D’autres auteurs se manifestent et de nouveaux recueils sont en préparation. Ils sont d’inspirations très différentes, d’une force parfois sombre et endeuillée, ou parfois solaire, au-delà du temps. Ils disent tous l’expression d’une foi profonde. Ils témoignent d’une exigence d’écriture propre à la recherche poétique, toujours en quête de subtilité et d’indicible.
Je ne doute pas que cette finesse de pensée imprégnée de spiritualité existe aussi dans la jeune génération. Chaque juré a sans doute ses attentes spécifiques. En ce qui me concerne, je rêve d’une jeune poésie qui sache éventuellement s’emparer d’un substrat biblique et se l’approprier de façon personnelle, à la manière d’un texte de Michel Block évoquant dans un décor de vent et de plage les vertus désaltérantes d’une petite bouteille; j’y trouve un écho et une transposition de la rencontre de Jésus et de la Samaritaine, autour de leur puits:
Rien qu’un peu de paix
de quoi remplir une petite bouteille
et Te la donner
pour constater sans le comprendre
ce miracle de la voir ne pas se vider
alors que j’y viens puiser souvent
Tant chaque jour me donne soif
(Extrait de Périchorèse)
Ou alors, j’aspire à lire une jeune réflexion capable de prolonger avec sa propre authenticité des méditations comparables à celles de Nicolas Dieterlé :
Ce à quoi il faut arriver, c’est percevoir à travers le bruit du monde le silence qui en est la source.

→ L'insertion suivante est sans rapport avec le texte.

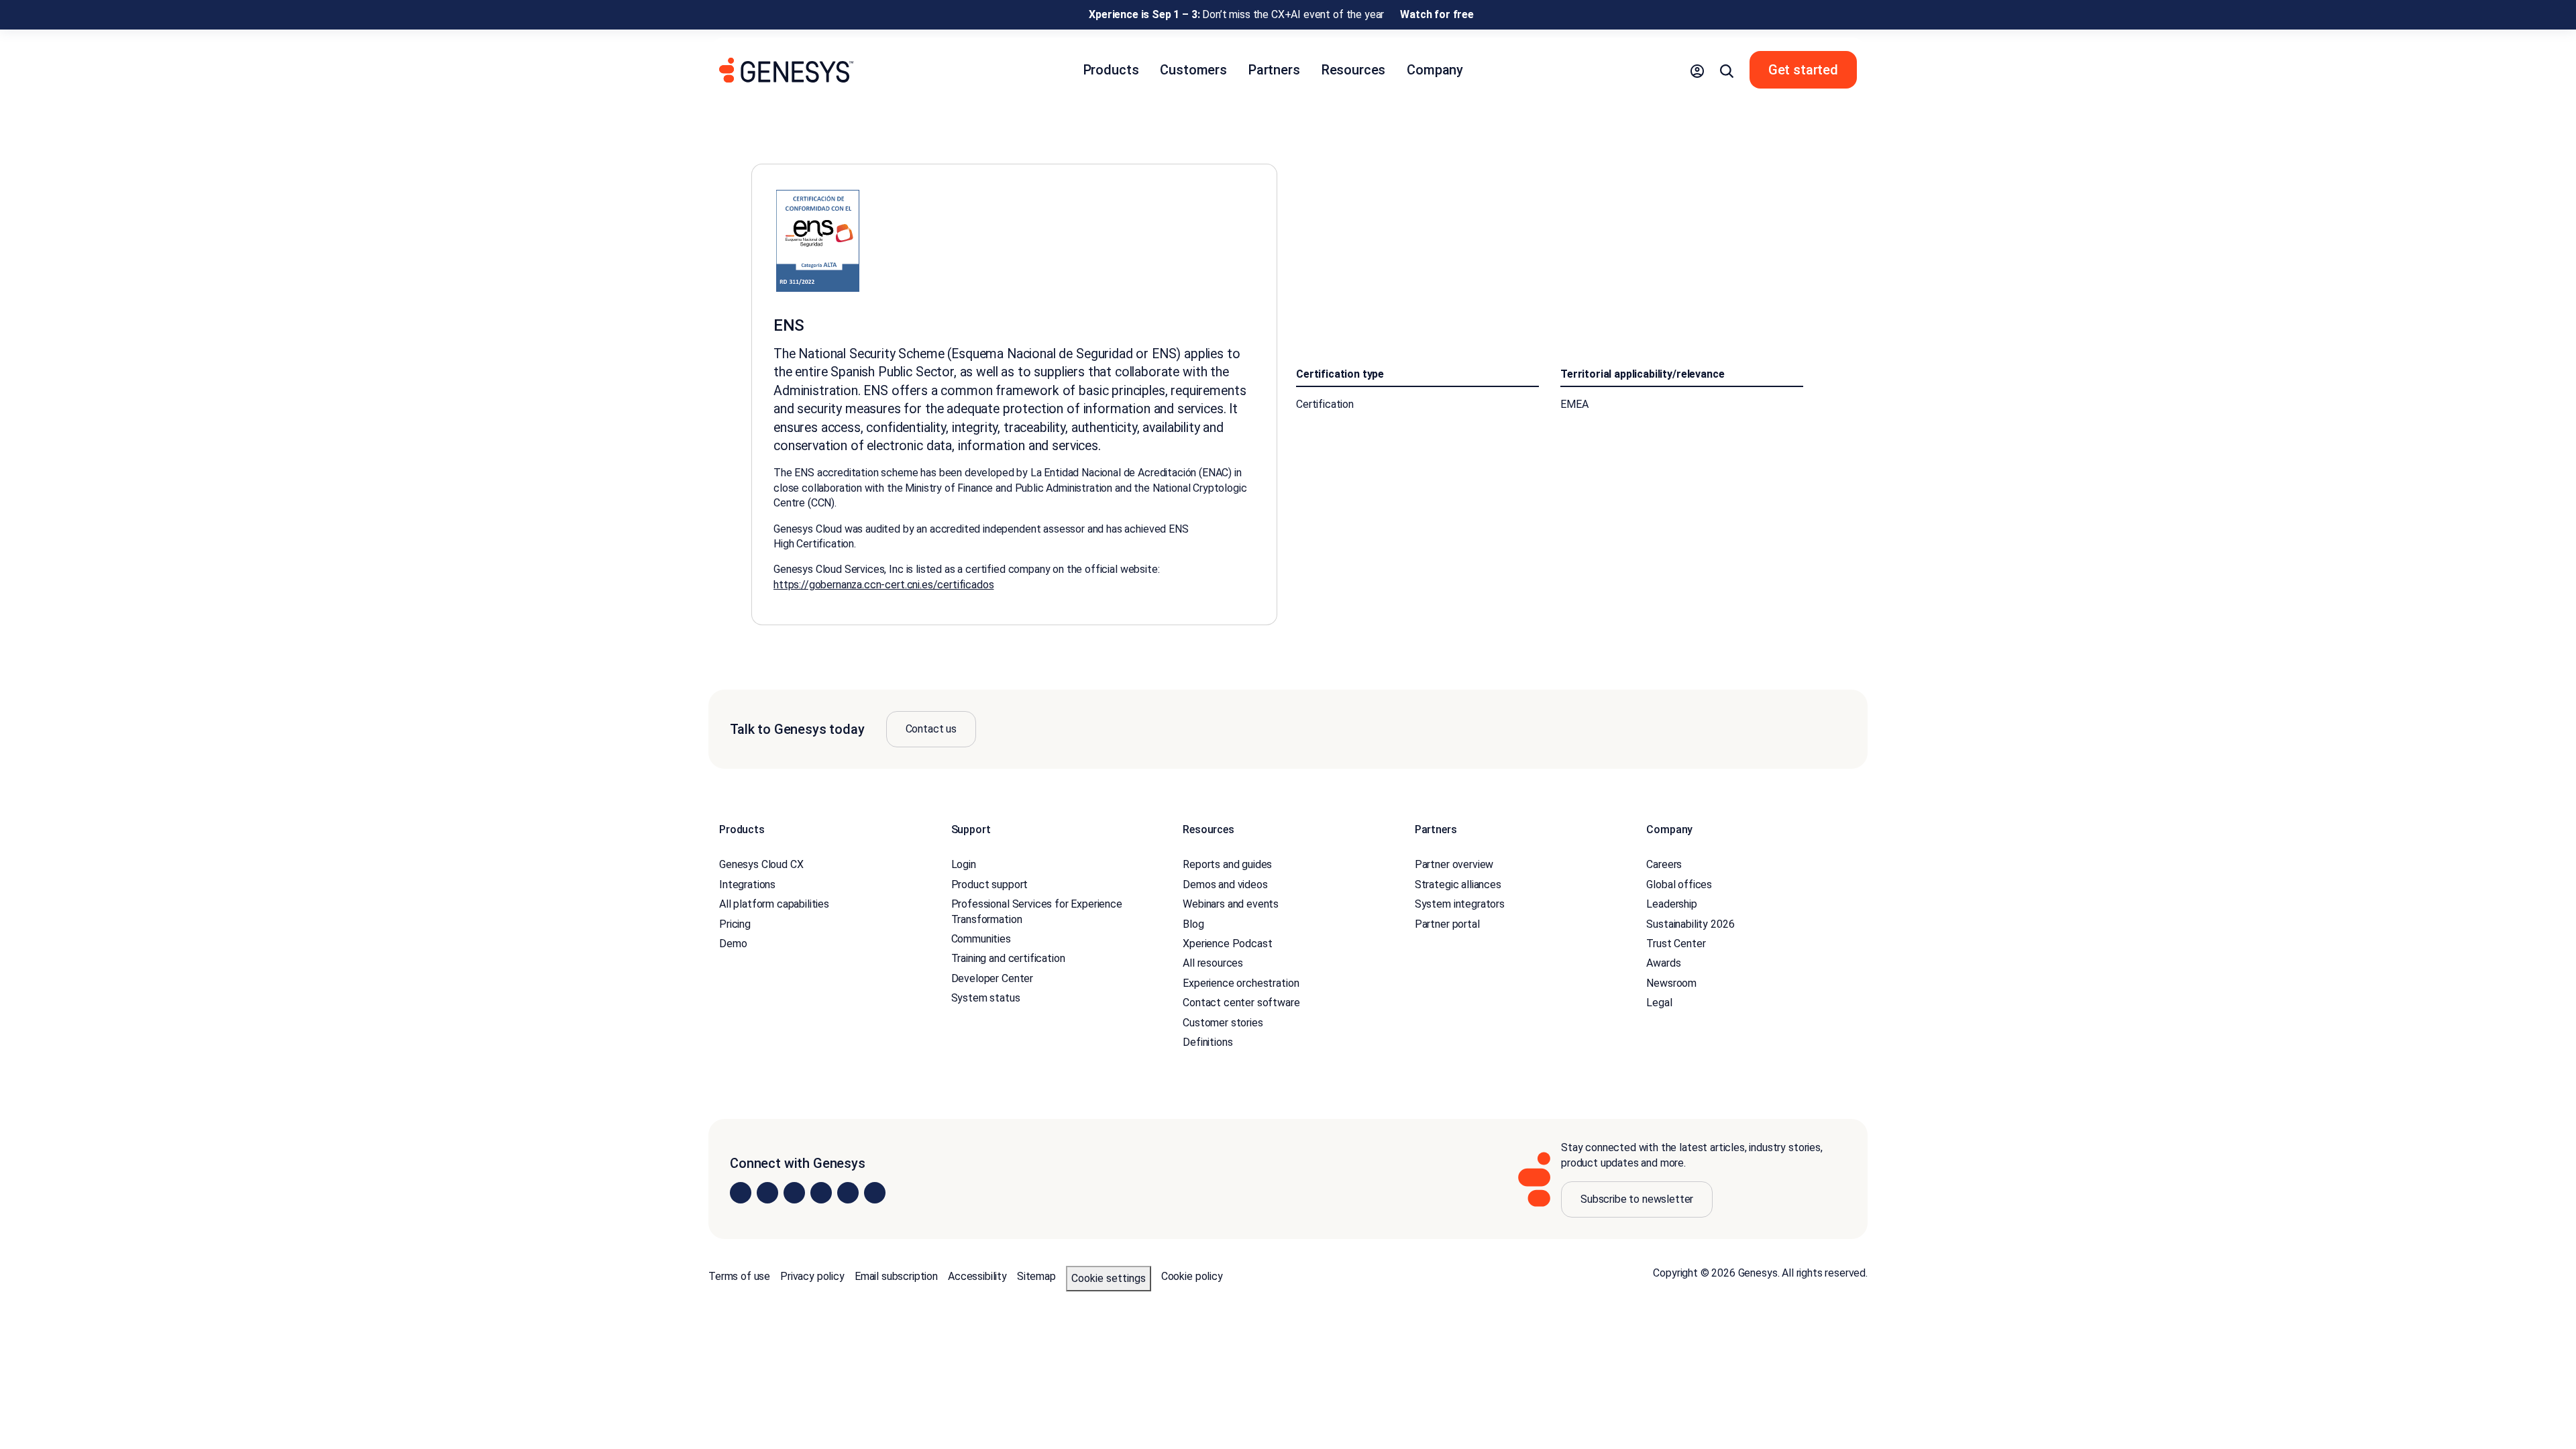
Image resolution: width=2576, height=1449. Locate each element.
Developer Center (992, 978)
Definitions (1207, 1042)
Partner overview (1454, 864)
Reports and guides (1227, 864)
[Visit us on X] (794, 1192)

(Extrait de Trouées de lumière)
J’espère que dans ces textes à venir la foi saura se dire en inventant ses propres formes et sa musique souple et en liberté pour être au diapason d’une poésie contemporaine inventive, pour pouvoir s’exporter au-delà des murs des temples et dialoguer avec toutes les consciences en recherche de sens ou à l’écoute des autres, quand ils murmurent une parole travaillée et discrète, par laquelle ils ont l’ambition de communiquer le meilleur et le plus secret d’eux-mêmes.
Illustration : Jésus et la Samaritaine (détail, gravure hollandaise de 1712).
(1) Jacqueline Assaël, Pour un printemps des poètes protestants.